Long-term results post allo-CLET for bilateral chemical burn. (a) pre surgery (b) 4-years postoperative; (c) 12-years postoperative; (d) 17-years postoperative
Major Complications of Allo-CLET and Associated Solutions
Since allo-CLET requires long-term intensive immunosuppression post surgery, it is important to understand and prepare for any possible major complications that might occur. The primary disease, combined with the immunocompromised condition of the host, is associated with the risk of infection. Close monitoring of the bacterial flora in the conjunctiva is helpful for the selection of the proper antibiotics to successfully treat any growth of bacteria that might occur. Preexisting dry eye is one of the risk factors for epithelia-related problems, and strict adherence to the use of preservative-free artificial tears is crucial for proper maintenance of the epithelium.

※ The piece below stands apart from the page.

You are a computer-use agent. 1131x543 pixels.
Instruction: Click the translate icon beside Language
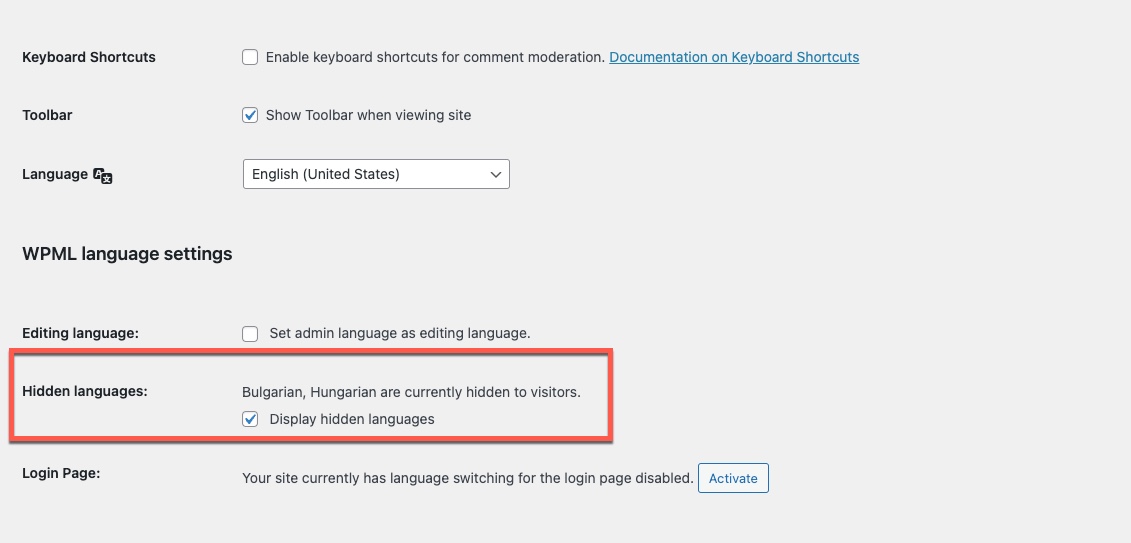(103, 175)
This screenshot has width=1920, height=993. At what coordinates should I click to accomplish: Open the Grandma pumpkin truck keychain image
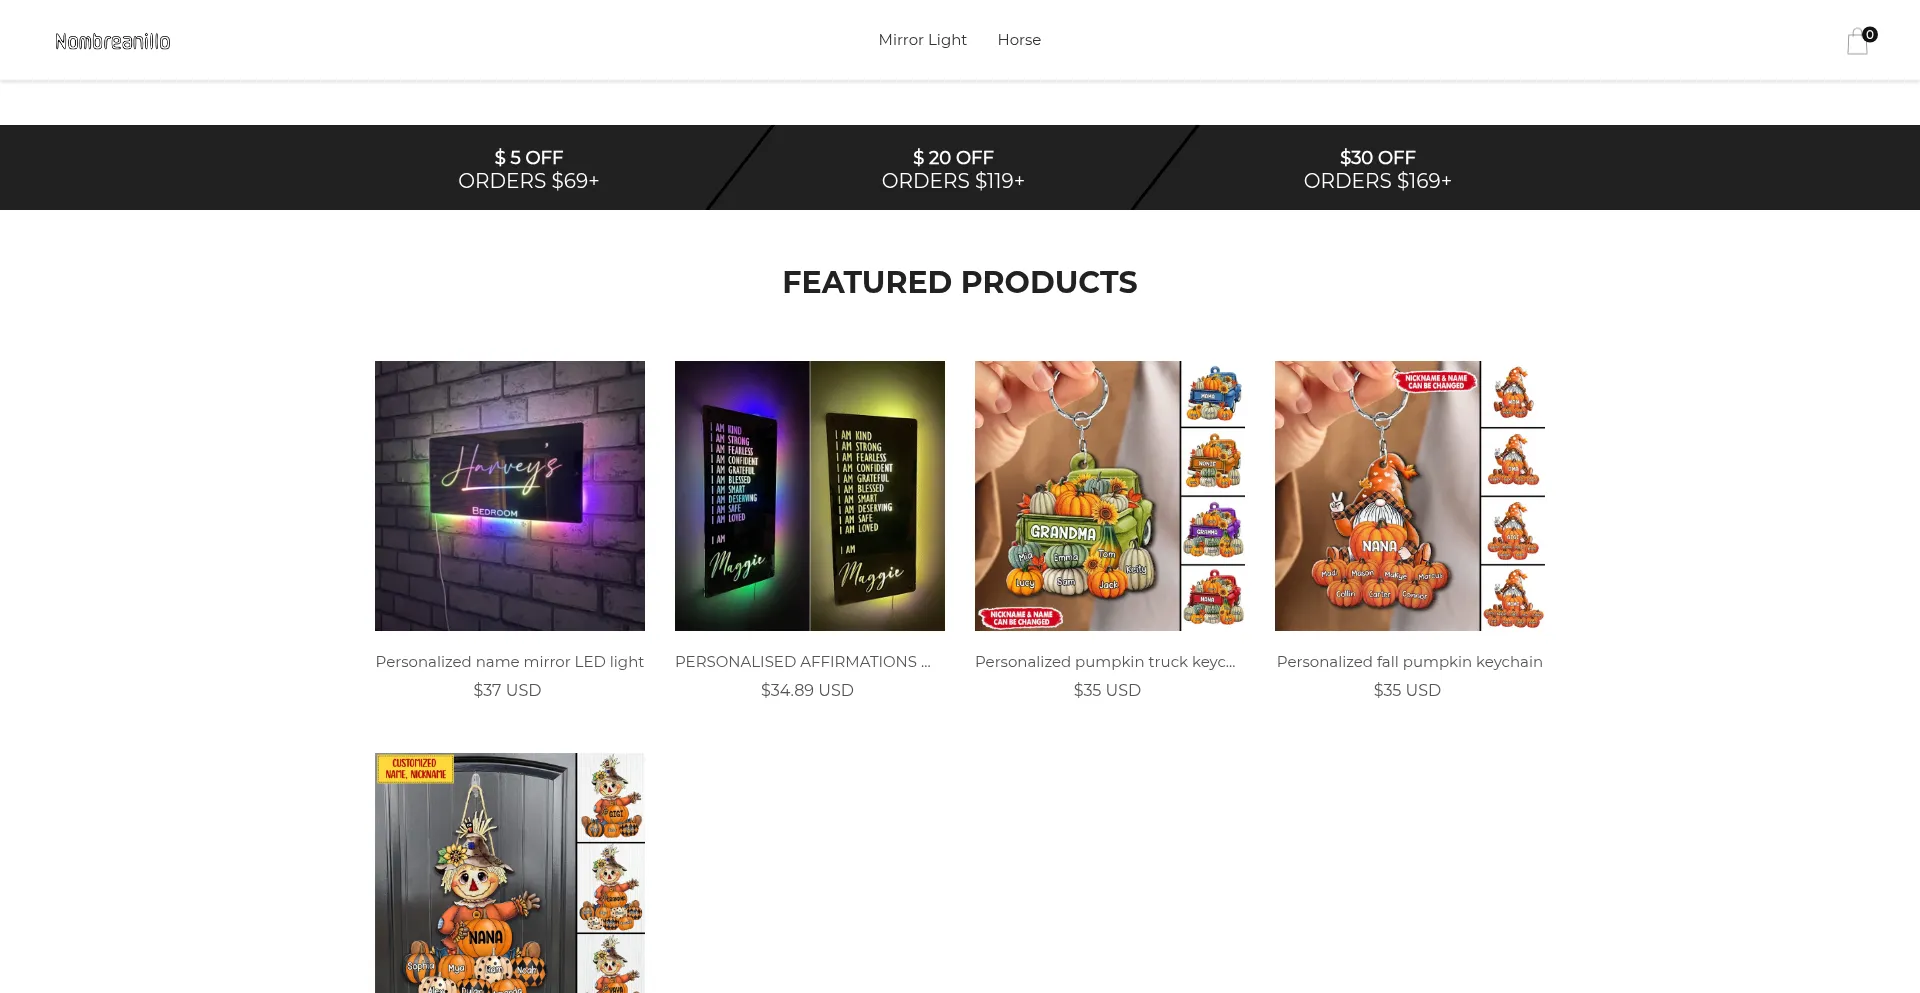(x=1110, y=496)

Persistent Epithelial Defect
Epithelial defect is the most common problem when performing ocular surface reconstruction, and it has the possibility of developing into severe complications such as corneal ulceration, perforation, and infection. Prompt modification of the local treatment is crucial in order to promote epithelial healing and prevent further progression. To promote epithelial proliferation and migration, it is essential to minimize any possible drug-related toxicity. Switching to preservation-free eye drops and oral medication is a first step in the solution. A sufficient amount of artificial tears without preservatives should be supplied, and punctal plugs or occlusion should be considered. The use of an eye patch and temporal tarsorrhaphy is necessary for severe cases that are not effectively treated by local medications.